English 1 Period 1
10 March 2015
Heroes For Everyone?
There are so many things one has to accomplish to be titled a hero. For instance, the stereotypical hero that’s envisaged in us is strong and saves someone from death. Also, others do have heroes that are leaders and athletes, whom which are highly regarded when it comes to social media and politics. Because of this, it is extremely difficult to be a hero and live up to modern society’s expectations. These severe expectations make becoming a hero impossible... or does it? In the article "My New Hero? She's a 4year old", The Newsweek Staff give an example of a hero, the writers daughter. Is this really an example of heroism? They defined heroism as "of great courage [ and ] nobility". They also wrote that "she fought her battle stoically and courageously." He also adds that he use to look up to athletes. This article doesn't really explicate itself, but the reader can understand that heroism is built on great courage and nobility, and that you can have someone as your hero because of that.
In Matthew Winklers' TedEd on "What Makes a Hero?", he incorporates a quote once said by Joseph Campbell, "In the cave you fear to enter lies the treasure you seek."

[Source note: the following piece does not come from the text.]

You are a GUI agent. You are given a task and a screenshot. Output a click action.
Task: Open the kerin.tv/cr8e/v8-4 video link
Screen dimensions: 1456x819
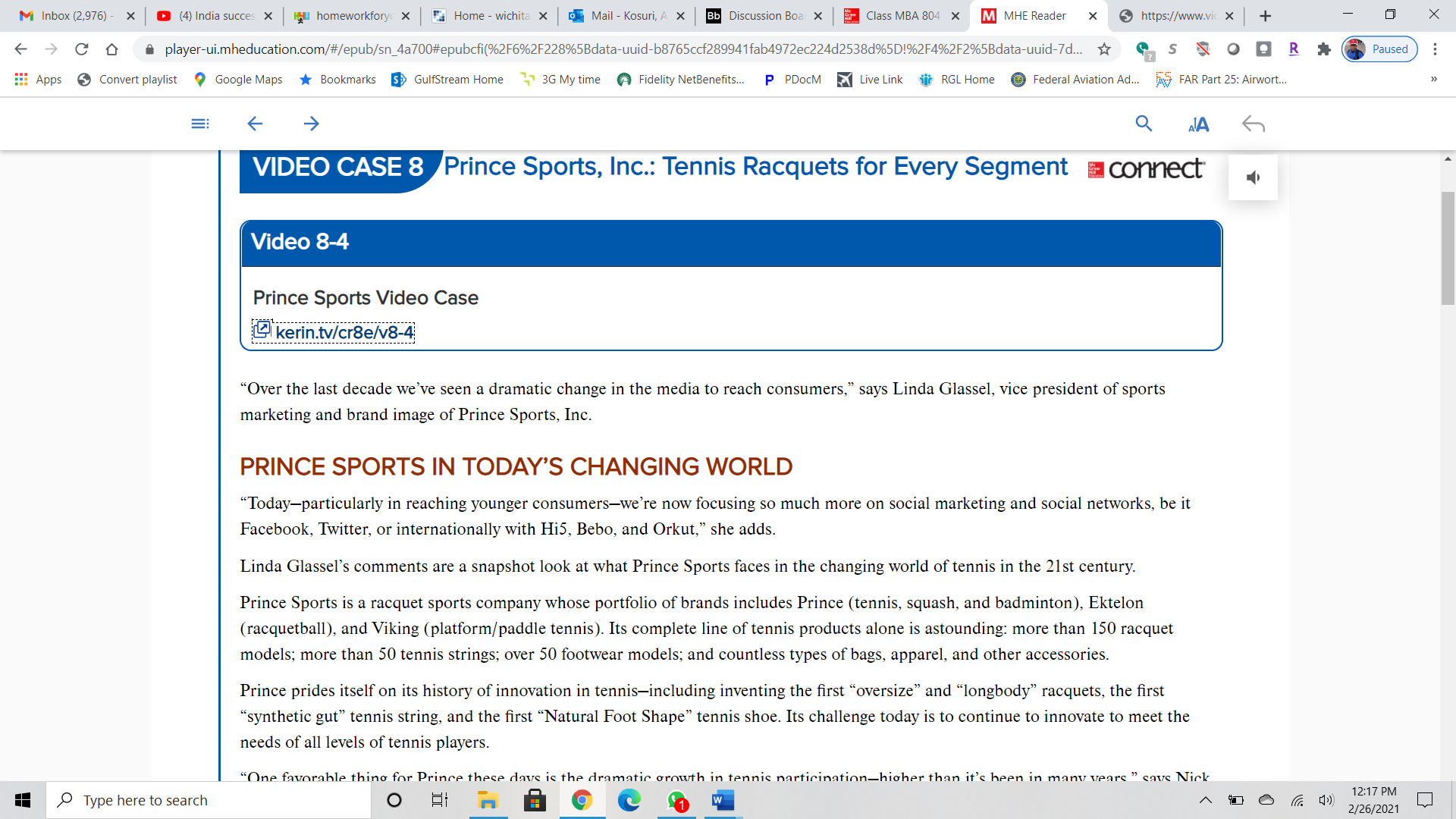[344, 332]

He uses this quote to make clear that no one has to save a life to become a hero. Sometimes, facing our fears can often be rewarding as well.
In the epic poem
The Odyssey by Homer, the main character, Odysseus, is viewed as a hero by his ship men. Though Odysseus faced many challenges throughout his twenty years away from home, he killed his entire crew. When Odysseus and his crew had to face Scylla and
Charybdis, he let his men die to prolong his own life.